PASSAGE SHOWN >>
- - -
# Pirate radio in Bristol



## bristolradio (Apr 23, 2009)

Hello, this is my first post. I've joined up just for the Bristol forum really, it's nice to have something else besides HijackBristol.

Now, I realise it's a really niche subject to talk about, but this site is in favor of pirate radio, yes?  Can I pick your brains then?  I'm not going to advertise things straight up but I am trying to hunt down old recordings of pirate radio stations originating in Bristol for a dedicated website which archives pirate radio recordings.  If you have any tapes or mp3s of tapes that you or your friends have ripped, I'd love to hear them.  I have quite a few of my own recordings (you can find a few out there on the net already) but there are large gaps in my collection.

I'm trying to build up an online history on that site of as many of the Bristol pirate stations as I can so that there is something on the net to remember them by, so if any of you have been involved in pirate radio in Bristol in the past, then I'd also like to hear any information you have.
- - -
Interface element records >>
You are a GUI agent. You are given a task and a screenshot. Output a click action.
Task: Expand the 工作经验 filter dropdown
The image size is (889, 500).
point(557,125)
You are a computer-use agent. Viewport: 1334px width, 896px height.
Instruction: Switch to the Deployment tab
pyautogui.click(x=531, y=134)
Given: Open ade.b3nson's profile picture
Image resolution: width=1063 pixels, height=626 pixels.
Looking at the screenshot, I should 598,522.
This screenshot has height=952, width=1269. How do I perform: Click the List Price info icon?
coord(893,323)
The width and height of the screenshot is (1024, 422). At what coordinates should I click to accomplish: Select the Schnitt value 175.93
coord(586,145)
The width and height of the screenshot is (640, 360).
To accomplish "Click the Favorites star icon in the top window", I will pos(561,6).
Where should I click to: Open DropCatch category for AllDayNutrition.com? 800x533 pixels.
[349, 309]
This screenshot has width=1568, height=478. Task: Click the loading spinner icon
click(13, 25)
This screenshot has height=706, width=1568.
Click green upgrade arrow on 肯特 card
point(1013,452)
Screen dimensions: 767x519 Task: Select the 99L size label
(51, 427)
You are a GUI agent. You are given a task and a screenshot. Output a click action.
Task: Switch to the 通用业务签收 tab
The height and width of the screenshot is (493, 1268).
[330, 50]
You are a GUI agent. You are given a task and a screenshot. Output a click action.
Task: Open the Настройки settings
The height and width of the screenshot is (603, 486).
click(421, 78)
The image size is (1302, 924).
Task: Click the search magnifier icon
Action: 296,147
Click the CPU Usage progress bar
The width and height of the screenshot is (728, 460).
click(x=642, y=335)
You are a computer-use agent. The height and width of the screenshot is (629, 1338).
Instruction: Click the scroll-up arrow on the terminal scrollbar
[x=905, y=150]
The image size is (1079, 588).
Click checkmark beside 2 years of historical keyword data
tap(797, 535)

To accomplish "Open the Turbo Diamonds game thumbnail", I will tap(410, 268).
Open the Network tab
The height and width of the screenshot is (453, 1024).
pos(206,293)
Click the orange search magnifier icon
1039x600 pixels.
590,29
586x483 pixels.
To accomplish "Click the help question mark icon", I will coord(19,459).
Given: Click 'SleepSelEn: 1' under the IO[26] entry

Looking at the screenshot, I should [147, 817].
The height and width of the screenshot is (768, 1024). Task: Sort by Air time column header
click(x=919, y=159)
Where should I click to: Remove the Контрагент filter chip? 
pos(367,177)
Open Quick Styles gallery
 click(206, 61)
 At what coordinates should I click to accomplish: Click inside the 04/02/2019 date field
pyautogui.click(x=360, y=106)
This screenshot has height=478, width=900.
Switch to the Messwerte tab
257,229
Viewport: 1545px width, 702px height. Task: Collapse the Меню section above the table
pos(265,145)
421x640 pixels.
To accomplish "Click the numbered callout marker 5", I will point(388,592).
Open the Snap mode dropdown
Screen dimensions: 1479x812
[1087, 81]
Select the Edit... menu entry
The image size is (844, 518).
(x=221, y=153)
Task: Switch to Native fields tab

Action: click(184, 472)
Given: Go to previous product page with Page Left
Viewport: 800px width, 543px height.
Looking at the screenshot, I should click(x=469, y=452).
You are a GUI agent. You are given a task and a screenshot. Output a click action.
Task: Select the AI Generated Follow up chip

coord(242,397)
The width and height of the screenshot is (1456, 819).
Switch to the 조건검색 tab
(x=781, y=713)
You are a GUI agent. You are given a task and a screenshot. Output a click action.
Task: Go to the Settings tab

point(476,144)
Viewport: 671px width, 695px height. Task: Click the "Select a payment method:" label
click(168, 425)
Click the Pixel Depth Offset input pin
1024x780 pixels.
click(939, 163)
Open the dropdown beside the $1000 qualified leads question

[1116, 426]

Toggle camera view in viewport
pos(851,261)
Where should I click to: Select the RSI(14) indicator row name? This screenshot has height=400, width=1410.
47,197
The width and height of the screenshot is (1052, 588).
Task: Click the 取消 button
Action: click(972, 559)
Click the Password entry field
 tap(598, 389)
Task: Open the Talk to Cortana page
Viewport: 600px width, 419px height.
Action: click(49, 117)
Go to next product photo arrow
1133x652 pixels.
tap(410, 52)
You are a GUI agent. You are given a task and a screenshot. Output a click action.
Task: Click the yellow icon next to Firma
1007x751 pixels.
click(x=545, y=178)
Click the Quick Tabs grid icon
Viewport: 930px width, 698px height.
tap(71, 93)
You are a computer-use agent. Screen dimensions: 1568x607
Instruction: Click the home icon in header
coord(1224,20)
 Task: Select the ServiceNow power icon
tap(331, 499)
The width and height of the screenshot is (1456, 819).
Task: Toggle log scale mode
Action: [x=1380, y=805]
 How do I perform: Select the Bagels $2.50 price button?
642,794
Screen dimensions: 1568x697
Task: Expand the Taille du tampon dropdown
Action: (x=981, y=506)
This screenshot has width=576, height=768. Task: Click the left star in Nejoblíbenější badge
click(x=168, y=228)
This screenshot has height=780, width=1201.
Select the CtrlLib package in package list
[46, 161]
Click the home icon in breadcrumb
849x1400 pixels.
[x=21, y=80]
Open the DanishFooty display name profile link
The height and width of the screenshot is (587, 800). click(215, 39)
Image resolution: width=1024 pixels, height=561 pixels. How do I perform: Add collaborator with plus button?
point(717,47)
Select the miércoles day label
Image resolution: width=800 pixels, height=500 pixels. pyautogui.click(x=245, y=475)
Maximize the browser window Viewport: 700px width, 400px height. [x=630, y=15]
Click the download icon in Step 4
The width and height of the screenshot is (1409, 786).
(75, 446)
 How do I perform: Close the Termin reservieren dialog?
- - -
DIRECTIVE >>
Reproduce the Bristol pirate radio post above word for word, from its title to its final sentence.

FULL RESPONSE >>
# Pirate radio in Bristol



## bristolradio (Apr 23, 2009)

Hello, this is my first post. I've joined up just for the Bristol forum really, it's nice to have something else besides HijackBristol.

Now, I realise it's a really niche subject to talk about, but this site is in favor of pirate radio, yes?  Can I pick your brains then?  I'm not going to advertise things straight up but I am trying to hunt down old recordings of pirate radio stations originating in Bristol for a dedicated website which archives pirate radio recordings.  If you have any tapes or mp3s of tapes that you or your friends have ripped, I'd love to hear them.  I have quite a few of my own recordings (you can find a few out there on the net already) but there are large gaps in my collection.

I'm trying to build up an online history on that site of as many of the Bristol pirate stations as I can so that there is something on the net to remember them by, so if any of you have been involved in pirate radio in Bristol in the past, then I'd also like to hear any information you have.